▶ [Exercise details]: For the records below, give the number of lines that include the string "will". Nothing else belongs in the answer.

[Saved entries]
╭──

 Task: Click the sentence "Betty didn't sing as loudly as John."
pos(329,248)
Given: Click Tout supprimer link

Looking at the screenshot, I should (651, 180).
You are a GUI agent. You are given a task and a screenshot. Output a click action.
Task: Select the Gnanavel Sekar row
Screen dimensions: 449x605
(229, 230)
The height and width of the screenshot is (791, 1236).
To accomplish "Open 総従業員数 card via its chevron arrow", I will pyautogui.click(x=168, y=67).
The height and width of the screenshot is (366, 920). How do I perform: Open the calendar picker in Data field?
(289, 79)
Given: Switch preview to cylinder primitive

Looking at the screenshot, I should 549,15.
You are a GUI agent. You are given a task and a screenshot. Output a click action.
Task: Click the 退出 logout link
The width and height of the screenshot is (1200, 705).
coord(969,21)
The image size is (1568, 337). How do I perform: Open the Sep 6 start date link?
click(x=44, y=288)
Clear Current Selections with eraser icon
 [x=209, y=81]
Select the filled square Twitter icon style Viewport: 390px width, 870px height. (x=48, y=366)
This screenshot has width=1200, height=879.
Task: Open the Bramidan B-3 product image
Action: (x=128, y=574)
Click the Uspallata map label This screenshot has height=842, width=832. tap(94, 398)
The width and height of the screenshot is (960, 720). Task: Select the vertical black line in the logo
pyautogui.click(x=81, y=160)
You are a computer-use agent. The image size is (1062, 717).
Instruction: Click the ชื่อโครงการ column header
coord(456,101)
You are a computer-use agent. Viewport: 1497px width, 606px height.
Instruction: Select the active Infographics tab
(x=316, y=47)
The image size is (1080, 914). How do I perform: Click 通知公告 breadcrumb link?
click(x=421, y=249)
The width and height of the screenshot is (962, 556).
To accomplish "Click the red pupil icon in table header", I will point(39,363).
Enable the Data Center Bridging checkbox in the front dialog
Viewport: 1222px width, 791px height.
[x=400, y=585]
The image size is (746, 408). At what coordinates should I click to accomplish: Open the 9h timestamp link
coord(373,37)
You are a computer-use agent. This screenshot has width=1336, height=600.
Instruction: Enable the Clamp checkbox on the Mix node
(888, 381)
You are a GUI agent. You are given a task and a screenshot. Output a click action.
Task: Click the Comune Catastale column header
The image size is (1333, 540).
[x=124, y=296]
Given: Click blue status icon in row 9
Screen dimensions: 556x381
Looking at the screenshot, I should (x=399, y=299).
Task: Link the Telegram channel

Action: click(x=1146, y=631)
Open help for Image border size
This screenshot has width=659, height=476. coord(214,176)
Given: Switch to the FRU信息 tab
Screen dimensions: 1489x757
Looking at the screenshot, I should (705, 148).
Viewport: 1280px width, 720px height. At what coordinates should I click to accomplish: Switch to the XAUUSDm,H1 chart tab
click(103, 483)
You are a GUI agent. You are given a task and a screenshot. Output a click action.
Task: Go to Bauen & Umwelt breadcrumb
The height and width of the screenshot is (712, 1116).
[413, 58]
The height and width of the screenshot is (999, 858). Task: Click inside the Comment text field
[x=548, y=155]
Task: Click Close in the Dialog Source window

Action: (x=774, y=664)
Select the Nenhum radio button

╰──

▶ [Written response]: 2